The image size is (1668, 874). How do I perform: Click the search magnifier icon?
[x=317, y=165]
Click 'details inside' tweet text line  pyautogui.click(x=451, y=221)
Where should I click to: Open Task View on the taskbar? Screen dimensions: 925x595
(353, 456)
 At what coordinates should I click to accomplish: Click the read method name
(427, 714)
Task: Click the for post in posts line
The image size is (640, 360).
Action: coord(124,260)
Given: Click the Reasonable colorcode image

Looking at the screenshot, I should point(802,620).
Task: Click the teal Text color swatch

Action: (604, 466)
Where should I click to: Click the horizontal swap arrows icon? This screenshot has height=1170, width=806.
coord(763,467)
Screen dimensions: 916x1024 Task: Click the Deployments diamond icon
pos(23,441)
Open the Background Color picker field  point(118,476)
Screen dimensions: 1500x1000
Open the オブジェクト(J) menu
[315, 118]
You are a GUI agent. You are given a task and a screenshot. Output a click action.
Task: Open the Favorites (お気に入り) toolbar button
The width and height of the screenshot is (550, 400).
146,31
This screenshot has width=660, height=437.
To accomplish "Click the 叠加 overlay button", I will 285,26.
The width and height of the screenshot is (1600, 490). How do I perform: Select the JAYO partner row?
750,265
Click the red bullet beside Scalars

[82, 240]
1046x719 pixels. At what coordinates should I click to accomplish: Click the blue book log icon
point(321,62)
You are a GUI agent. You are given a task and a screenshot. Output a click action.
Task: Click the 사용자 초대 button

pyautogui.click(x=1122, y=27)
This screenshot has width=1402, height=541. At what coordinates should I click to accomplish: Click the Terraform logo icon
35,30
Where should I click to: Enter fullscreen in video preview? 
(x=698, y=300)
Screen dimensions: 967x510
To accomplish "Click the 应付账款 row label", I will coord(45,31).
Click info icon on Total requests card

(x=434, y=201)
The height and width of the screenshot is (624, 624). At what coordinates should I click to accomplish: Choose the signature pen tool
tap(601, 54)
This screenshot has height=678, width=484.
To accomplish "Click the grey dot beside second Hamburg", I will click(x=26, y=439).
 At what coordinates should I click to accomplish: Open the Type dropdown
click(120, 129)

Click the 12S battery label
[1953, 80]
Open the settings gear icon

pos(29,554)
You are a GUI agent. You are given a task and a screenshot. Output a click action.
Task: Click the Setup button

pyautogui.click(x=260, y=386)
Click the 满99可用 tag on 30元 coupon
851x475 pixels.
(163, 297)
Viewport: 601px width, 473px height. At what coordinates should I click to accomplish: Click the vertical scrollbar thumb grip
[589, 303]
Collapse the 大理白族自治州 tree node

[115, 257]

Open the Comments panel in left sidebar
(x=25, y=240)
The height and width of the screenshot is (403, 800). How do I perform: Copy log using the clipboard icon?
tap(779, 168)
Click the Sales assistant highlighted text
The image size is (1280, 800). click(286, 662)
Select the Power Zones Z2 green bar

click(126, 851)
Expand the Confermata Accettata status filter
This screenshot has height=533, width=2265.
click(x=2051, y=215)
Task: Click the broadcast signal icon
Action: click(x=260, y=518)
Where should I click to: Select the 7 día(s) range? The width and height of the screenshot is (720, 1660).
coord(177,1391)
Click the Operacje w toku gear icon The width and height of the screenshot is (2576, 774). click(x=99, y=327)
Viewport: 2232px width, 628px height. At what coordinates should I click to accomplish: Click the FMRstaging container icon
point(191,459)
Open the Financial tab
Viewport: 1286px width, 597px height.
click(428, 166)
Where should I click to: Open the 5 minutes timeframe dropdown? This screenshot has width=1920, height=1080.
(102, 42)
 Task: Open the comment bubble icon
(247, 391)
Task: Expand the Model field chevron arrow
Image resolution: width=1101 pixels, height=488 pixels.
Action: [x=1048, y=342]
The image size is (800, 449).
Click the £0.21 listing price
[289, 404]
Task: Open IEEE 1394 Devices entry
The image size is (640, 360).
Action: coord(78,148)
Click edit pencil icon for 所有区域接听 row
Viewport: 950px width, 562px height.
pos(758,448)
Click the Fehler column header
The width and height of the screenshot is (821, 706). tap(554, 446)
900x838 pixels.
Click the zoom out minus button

● Directive
Present all of the entries above as a numbered list, leaving out the blank lines.

● Exercise output
1. The image size is (1668, 874). How do I perform: Click the search magnifier icon?
2. [x=317, y=165]
3. Click 'details inside' tweet text line  pyautogui.click(x=451, y=221)
4. Where should I click to: Open Task View on the taskbar? Screen dimensions: 925x595
5. (353, 456)
6.  At what coordinates should I click to accomplish: Click the read method name
7. (427, 714)
8. Task: Click the for post in posts line
9. The image size is (640, 360).
10. Action: coord(124,260)
11. Given: Click the Reasonable colorcode image
12. Looking at the screenshot, I should point(802,620).
13. Task: Click the teal Text color swatch
14. Action: (604, 466)
15. Where should I click to: Click the horizontal swap arrows icon? This screenshot has height=1170, width=806.
16. coord(763,467)
17. Screen dimensions: 916x1024 Task: Click the Deployments diamond icon
18. pos(23,441)
19. Open the Background Color picker field  point(118,476)
20. Screen dimensions: 1500x1000
21. Open the オブジェクト(J) menu
22. [315, 118]
23. You are a GUI agent. You are given a task and a screenshot. Output a click action.
24. Task: Open the Favorites (お気に入り) toolbar button
25. The width and height of the screenshot is (550, 400).
26. 146,31
27. This screenshot has width=660, height=437.
28. To accomplish "Click the 叠加 overlay button", I will 285,26.
29. The width and height of the screenshot is (1600, 490). How do I perform: Select the JAYO partner row?
30. 750,265
31. Click the red bullet beside Scalars
32. [82, 240]
33. 1046x719 pixels. At what coordinates should I click to accomplish: Click the blue book log icon
34. point(321,62)
35. You are a GUI agent. You are given a task and a screenshot. Output a click action.
36. Task: Click the 사용자 초대 button
37. pyautogui.click(x=1122, y=27)
38. This screenshot has width=1402, height=541. At what coordinates should I click to accomplish: Click the Terraform logo icon
39. 35,30
40. Where should I click to: Enter fullscreen in video preview? 
41. (x=698, y=300)
42. Screen dimensions: 967x510
43. To accomplish "Click the 应付账款 row label", I will coord(45,31).
44. Click info icon on Total requests card
45. (x=434, y=201)
46. The height and width of the screenshot is (624, 624). At what coordinates should I click to accomplish: Choose the signature pen tool
47. tap(601, 54)
48. This screenshot has height=678, width=484.
49. To accomplish "Click the grey dot beside second Hamburg", I will click(x=26, y=439).
50.  At what coordinates should I click to accomplish: Open the Type dropdown
51. click(120, 129)
52. Click the 12S battery label
53. [1953, 80]
54. Open the settings gear icon
55. pos(29,554)
56. You are a GUI agent. You are given a task and a screenshot. Output a click action.
57. Task: Click the Setup button
58. pyautogui.click(x=260, y=386)
59. Click the 满99可用 tag on 30元 coupon
60. 851x475 pixels.
61. (163, 297)
62. Viewport: 601px width, 473px height. At what coordinates should I click to accomplish: Click the vertical scrollbar thumb grip
63. [589, 303]
64. Collapse the 大理白族自治州 tree node
65. [115, 257]
66. Open the Comments panel in left sidebar
67. (x=25, y=240)
68. The height and width of the screenshot is (403, 800). How do I perform: Copy log using the clipboard icon?
69. tap(779, 168)
70. Click the Sales assistant highlighted text
71. The image size is (1280, 800). click(286, 662)
72. Select the Power Zones Z2 green bar
73. click(126, 851)
74. Expand the Confermata Accettata status filter
75. This screenshot has height=533, width=2265.
76. click(x=2051, y=215)
77. Task: Click the broadcast signal icon
78. Action: click(x=260, y=518)
79. Where should I click to: Select the 7 día(s) range? The width and height of the screenshot is (720, 1660).
80. coord(177,1391)
81. Click the Operacje w toku gear icon The width and height of the screenshot is (2576, 774). click(x=99, y=327)
82. Viewport: 2232px width, 628px height. At what coordinates should I click to accomplish: Click the FMRstaging container icon
83. point(191,459)
84. Open the Financial tab
85. Viewport: 1286px width, 597px height.
86. click(428, 166)
87. Where should I click to: Open the 5 minutes timeframe dropdown? This screenshot has width=1920, height=1080.
88. (102, 42)
89.  Task: Open the comment bubble icon
90. (247, 391)
91. Task: Expand the Model field chevron arrow
92. Image resolution: width=1101 pixels, height=488 pixels.
93. Action: [x=1048, y=342]
94. The image size is (800, 449).
95. Click the £0.21 listing price
96. [289, 404]
97. Task: Open IEEE 1394 Devices entry
98. The image size is (640, 360).
99. Action: coord(78,148)
100. Click edit pencil icon for 所有区域接听 row
101. Viewport: 950px width, 562px height.
102. pos(758,448)
103. Click the Fehler column header
104. The width and height of the screenshot is (821, 706). tap(554, 446)
105. 900x838 pixels.
106. Click the zoom out minus button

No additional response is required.